Work order => Write out exactly the lines of the entries below, from the first through the line containing "Screen dimensions: 1926x1086", and nothing beyond them.

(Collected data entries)
============================================================

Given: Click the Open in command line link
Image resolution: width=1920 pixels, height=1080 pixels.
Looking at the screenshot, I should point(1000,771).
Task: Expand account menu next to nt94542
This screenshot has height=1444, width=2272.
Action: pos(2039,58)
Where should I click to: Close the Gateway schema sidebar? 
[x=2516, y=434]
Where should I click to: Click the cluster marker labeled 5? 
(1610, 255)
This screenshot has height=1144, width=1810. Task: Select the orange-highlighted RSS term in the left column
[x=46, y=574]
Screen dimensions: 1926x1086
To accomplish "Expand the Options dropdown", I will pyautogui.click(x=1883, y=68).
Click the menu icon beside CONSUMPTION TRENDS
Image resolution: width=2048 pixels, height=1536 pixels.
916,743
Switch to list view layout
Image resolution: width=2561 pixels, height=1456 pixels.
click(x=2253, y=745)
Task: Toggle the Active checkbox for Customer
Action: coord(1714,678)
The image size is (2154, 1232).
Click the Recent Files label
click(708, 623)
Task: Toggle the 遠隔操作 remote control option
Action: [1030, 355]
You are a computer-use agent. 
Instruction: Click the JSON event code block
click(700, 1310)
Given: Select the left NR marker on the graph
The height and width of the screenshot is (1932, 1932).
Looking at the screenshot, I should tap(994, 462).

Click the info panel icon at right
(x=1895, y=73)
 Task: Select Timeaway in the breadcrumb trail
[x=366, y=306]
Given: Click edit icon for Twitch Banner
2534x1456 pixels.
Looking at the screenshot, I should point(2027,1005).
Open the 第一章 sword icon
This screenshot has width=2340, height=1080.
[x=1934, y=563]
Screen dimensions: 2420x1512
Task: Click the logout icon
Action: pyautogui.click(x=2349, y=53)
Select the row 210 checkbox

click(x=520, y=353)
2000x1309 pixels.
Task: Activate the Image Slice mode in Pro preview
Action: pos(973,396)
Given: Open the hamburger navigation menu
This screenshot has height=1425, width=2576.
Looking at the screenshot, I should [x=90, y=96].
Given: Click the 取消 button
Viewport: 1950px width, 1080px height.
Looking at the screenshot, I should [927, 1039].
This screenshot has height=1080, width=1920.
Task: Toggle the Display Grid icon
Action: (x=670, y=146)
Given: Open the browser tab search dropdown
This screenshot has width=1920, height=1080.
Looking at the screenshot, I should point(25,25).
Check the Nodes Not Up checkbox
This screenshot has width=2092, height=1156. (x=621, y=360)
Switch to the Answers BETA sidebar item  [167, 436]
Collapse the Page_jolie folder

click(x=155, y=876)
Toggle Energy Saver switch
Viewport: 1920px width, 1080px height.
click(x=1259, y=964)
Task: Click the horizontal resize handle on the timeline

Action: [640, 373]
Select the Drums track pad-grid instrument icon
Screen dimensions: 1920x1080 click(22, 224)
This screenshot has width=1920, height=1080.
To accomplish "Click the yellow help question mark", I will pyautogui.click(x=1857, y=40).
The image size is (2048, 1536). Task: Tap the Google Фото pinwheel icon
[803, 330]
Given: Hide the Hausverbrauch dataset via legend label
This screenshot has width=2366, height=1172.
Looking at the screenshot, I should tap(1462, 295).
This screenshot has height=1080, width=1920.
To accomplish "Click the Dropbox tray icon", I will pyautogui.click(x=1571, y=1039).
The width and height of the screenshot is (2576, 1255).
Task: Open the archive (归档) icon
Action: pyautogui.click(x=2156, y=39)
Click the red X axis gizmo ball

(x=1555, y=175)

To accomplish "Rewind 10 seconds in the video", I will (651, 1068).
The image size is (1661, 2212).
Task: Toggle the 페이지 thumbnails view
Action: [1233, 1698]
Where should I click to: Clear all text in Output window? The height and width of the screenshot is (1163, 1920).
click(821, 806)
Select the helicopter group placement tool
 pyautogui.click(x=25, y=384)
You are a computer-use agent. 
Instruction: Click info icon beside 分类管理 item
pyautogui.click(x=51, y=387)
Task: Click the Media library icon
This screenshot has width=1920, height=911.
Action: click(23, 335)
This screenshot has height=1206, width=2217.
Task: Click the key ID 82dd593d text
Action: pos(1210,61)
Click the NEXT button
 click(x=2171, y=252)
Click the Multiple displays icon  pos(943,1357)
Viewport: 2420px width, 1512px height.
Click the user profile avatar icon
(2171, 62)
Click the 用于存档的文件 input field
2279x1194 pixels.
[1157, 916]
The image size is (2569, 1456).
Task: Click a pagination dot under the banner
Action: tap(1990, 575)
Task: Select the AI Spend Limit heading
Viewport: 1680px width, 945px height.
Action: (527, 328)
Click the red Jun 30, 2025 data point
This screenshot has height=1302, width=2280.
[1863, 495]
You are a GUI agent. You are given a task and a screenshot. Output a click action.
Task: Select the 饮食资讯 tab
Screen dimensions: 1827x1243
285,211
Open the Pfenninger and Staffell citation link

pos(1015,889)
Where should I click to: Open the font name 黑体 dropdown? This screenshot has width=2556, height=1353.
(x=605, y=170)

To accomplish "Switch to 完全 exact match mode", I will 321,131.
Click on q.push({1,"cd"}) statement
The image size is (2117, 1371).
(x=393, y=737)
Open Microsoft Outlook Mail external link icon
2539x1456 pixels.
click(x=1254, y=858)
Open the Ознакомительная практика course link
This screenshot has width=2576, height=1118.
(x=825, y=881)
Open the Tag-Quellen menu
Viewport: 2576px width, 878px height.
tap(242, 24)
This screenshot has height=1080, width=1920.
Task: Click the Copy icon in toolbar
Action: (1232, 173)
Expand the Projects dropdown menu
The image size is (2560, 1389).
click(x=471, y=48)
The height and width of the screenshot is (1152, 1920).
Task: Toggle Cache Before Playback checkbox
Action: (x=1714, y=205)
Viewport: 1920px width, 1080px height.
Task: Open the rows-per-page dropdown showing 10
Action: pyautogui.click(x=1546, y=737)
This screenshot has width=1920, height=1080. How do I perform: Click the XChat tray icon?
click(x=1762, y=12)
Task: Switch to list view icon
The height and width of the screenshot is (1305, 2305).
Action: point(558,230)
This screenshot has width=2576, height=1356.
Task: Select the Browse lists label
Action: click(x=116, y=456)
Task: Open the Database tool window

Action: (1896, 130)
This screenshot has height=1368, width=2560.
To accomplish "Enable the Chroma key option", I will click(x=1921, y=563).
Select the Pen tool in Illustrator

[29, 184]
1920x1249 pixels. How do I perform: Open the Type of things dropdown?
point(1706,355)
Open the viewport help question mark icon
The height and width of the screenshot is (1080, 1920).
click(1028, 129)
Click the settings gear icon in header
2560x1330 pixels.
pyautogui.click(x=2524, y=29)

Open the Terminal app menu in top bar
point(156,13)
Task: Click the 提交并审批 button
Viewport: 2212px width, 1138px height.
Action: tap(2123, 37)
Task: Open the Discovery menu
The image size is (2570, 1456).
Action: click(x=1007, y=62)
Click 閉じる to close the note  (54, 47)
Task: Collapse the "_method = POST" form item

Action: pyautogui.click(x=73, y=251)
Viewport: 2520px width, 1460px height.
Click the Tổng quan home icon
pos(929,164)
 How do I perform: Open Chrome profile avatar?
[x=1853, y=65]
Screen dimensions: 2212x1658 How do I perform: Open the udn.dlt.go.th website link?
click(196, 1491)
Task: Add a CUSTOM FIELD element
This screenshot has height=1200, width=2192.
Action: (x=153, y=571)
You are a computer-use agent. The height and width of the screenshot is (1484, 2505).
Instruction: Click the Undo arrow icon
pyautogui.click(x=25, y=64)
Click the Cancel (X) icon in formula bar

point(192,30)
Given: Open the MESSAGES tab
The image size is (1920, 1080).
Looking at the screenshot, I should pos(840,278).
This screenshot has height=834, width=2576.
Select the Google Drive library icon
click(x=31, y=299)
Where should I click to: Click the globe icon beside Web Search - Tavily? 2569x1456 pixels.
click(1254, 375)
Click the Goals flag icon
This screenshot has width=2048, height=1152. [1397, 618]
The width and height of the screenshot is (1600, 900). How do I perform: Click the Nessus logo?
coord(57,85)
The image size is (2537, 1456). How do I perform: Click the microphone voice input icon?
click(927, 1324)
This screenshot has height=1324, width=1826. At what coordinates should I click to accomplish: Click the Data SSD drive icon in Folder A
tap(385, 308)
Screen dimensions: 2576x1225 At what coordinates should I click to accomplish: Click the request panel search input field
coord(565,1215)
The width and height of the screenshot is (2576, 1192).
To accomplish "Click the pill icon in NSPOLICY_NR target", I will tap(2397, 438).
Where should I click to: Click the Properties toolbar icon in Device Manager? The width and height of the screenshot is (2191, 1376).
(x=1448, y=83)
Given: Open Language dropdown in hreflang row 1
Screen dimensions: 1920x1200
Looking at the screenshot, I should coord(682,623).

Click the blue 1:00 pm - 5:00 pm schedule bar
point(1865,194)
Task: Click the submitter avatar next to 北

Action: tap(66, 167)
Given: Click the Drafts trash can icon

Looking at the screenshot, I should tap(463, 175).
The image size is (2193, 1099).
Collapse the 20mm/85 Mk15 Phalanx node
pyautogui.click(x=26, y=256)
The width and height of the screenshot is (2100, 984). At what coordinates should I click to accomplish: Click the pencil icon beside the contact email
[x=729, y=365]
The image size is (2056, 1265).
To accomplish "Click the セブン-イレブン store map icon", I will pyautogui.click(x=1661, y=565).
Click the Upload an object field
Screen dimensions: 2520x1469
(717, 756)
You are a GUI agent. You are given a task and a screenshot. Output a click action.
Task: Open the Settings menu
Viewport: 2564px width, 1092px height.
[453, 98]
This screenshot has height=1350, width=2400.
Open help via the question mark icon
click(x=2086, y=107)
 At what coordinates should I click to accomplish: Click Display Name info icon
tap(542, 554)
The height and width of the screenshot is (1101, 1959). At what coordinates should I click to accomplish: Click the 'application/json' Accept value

============================================================

Completed exercise =>
Given: Click the Open in command line link
Image resolution: width=1920 pixels, height=1080 pixels.
Looking at the screenshot, I should point(1000,771).
Task: Expand account menu next to nt94542
This screenshot has height=1444, width=2272.
Action: pos(2039,58)
Where should I click to: Close the Gateway schema sidebar? 
[x=2516, y=434]
Where should I click to: Click the cluster marker labeled 5? 
(1610, 255)
This screenshot has height=1144, width=1810. Task: Select the orange-highlighted RSS term in the left column
[x=46, y=574]
Screen dimensions: 1926x1086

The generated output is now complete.